Extracted records
==*==

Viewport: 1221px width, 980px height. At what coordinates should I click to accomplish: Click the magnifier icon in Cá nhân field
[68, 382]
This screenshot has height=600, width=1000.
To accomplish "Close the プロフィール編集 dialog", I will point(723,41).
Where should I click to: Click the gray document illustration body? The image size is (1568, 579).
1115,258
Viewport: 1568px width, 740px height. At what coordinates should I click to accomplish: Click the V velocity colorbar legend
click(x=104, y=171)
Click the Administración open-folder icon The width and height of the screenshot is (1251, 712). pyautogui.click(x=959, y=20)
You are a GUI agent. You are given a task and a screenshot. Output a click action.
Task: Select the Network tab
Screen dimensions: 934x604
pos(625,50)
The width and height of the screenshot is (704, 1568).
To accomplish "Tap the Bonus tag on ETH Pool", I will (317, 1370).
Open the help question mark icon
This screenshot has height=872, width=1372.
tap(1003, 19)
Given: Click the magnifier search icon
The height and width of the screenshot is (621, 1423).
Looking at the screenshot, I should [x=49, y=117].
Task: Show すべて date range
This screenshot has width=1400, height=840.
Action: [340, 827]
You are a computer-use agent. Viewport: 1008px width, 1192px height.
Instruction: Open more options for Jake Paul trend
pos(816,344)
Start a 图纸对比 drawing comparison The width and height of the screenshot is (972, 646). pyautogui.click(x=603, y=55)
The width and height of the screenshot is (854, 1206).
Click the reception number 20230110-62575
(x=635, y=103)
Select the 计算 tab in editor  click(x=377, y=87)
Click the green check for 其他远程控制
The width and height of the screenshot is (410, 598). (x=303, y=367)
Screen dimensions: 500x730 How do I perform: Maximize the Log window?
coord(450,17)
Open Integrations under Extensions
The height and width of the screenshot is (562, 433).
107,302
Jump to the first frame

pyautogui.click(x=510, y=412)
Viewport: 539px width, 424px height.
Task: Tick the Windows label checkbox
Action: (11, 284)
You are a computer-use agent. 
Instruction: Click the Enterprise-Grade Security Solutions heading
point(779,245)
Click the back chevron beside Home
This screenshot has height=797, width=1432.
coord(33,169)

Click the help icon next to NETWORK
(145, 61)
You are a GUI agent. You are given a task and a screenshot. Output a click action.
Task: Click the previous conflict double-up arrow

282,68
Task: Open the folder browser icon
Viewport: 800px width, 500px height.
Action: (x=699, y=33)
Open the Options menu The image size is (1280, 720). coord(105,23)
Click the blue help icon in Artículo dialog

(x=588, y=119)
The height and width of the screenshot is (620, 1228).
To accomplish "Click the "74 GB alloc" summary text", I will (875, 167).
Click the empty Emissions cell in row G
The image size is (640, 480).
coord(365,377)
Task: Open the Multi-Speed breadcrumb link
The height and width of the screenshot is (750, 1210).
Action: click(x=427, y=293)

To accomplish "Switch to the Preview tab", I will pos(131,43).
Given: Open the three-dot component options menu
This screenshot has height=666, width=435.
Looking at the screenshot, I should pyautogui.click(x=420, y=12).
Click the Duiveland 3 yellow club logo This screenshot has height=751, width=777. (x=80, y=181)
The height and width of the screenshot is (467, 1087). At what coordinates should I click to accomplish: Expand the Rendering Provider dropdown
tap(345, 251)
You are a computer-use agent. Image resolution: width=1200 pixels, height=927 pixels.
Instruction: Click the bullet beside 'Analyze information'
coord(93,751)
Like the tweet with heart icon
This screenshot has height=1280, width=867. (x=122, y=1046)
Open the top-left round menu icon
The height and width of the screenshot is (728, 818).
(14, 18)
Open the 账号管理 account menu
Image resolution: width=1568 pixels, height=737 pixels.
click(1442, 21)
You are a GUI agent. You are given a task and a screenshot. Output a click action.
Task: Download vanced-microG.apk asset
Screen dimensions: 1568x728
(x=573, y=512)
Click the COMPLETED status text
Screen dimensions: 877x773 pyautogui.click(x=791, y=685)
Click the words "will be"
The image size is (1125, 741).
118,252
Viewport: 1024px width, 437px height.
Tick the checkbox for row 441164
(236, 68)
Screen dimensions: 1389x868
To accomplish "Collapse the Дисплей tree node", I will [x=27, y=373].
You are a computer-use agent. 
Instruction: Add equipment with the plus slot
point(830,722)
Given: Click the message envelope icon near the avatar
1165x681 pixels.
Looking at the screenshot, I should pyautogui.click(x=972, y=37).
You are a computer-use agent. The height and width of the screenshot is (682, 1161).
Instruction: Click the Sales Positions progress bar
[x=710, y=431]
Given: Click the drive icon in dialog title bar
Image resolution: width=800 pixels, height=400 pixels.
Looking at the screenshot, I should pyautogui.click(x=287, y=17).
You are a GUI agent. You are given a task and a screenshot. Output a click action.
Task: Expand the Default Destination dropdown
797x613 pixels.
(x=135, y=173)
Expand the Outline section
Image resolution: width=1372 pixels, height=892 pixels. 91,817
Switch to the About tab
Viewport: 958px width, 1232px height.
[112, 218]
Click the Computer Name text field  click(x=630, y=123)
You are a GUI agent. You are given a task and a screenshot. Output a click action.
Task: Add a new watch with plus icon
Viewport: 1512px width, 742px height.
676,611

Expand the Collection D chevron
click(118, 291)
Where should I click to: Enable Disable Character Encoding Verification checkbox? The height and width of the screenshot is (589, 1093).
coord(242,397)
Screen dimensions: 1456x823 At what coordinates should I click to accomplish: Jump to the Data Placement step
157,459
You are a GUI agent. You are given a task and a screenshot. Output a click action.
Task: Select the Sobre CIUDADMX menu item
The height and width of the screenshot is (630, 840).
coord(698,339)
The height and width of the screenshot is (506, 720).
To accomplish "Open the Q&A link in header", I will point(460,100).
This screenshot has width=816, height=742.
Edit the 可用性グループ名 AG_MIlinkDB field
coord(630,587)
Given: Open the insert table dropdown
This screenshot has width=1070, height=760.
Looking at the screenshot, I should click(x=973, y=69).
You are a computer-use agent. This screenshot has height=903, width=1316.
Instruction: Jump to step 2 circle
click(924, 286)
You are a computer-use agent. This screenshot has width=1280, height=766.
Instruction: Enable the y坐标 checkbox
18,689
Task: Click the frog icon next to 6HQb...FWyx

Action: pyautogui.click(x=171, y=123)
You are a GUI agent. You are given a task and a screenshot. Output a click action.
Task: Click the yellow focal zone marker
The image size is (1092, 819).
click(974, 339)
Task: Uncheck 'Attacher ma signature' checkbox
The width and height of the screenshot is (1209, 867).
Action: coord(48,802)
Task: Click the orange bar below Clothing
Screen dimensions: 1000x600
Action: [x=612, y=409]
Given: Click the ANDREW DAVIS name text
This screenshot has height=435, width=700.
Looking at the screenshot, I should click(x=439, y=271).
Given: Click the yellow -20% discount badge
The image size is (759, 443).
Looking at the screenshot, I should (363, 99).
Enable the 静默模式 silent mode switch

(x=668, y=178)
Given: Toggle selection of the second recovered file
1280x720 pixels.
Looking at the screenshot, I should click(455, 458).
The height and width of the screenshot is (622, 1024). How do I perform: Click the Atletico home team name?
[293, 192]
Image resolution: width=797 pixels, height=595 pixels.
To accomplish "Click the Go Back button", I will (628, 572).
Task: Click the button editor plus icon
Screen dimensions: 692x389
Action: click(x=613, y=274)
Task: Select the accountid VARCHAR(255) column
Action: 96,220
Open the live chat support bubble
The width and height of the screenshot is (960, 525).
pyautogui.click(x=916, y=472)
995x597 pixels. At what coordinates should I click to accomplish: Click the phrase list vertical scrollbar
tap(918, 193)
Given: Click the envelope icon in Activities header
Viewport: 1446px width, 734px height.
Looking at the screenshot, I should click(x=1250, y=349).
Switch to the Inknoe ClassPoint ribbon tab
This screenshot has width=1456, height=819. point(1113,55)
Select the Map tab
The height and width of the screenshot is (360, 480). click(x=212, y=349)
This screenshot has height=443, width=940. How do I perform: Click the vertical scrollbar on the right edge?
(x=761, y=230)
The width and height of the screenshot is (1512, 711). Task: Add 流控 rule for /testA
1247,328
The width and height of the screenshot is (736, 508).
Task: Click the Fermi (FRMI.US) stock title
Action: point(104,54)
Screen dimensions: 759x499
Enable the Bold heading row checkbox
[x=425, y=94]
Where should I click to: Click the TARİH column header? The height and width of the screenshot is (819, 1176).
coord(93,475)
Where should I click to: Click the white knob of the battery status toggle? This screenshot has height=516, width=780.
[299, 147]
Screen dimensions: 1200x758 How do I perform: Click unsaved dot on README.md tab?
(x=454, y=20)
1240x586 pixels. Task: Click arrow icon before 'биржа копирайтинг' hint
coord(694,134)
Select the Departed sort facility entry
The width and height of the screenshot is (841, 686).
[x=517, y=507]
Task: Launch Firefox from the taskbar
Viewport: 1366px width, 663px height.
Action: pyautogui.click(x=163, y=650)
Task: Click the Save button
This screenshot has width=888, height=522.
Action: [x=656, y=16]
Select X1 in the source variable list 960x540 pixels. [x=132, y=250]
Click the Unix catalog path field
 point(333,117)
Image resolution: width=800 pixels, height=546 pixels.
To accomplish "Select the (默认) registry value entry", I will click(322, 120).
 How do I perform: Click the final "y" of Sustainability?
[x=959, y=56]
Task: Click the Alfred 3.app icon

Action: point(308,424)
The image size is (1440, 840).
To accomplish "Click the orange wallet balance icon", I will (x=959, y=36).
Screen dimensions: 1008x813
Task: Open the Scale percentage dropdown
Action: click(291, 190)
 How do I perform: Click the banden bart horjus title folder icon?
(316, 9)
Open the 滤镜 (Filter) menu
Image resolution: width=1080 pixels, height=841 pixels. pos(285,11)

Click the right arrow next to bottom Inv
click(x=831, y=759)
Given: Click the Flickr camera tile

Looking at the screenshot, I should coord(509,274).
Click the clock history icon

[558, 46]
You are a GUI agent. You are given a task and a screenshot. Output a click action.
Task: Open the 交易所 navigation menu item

==*==

If a line in the data above holds the string "envelope", copy it.

◆ Answer space:
Given: Click the message envelope icon near the avatar
Given: Click the envelope icon in Activities header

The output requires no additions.